映画は20時からスタートで、19時に改札前で待合せの予定である。

ホームから改札を抜けると、既にムロが待っていた。


「こっちですぞ!」


 ムロがキョウコに気付いて、手を振る。

ムロと合流すると、早速映画館へと向かった。









 先に映画館の券売機でチケットを購入。


「今日は手術の成功祝いということで、私が奢りますぞ」


「あ、ありがとう……」


 映画館には、「fate」のファンと思しき客層で溢れ、中にはアニメキャラクターのコスプレをした者までいる。

この時ばかりは、ムロの魔法使いの格好も違和感は無い。

 

「上映までしばらく時間がありますな。 何かご馳走しますぞ」


「えっ、そんな、悪いですよ!」


「はっは、遠慮なさらず」


 車椅子の後ろに回り、無理矢理カウンターへと連れて行かれる。

1500円もするfateオリジナルホットドッグセットを購入すると、映画館内にあるイートコーナーへと向かい、空いてるテーブル席に着く。

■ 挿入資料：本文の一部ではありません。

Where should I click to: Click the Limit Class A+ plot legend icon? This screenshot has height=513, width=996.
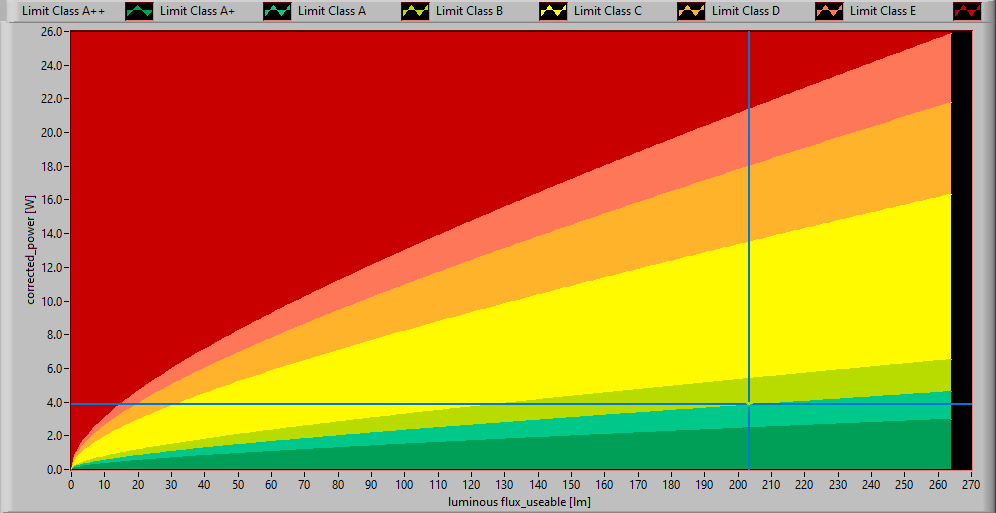(x=279, y=12)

一気に財布の中身が空になったが、気を取り直して、ムロは話を振った。


「ところで、マリファナ・フレンズは見ましたかな?」


「あ、はい。 一応、3話までは……」


「流石キョウコさん、リサーチが早いですな!」


 キョウコもアニメは嫌いでは無い。

ムロとは話が合うし、付き合うならロウよりもこちらの方が現実的に思える。

そんな考えが頭の片隅にあった為か、キョウコも、ムロのことを完全に無視することはしなかった。


「間もなく、fate、の入場開始です」


 アナウンスが流れ、2人はチケットに書かれた第5スクリーンへと向かった。









 映画の上映が終わり、映画館を後にする。

ムロは興奮して、一人でブツクサ言っている。


「こんなに面白い映画は久々見ましたな! 私は個人的にもう一度見に来ますぞ」


 映画の内容を語りたいから、どこか店に入らないかと言われたが、遅くなるからと断る。

帰りがけ、キョウコはさり気なくロウの話題に触れた。


「……ムロさん、今日はありがとうございました。 ロウさんに頼まれて、私の面倒見て頂いて」


「いえいえ、ロウ殿は関係ありませぬよ」


「……ロウさん、最近元気ですか?」


 すると、一瞬、ムロの表情が曇る。


「やはり、気になりますか」 


「えっ……」


「はっは、ではまた」


 結局、ロウのことは聞き出すことが出来なかった。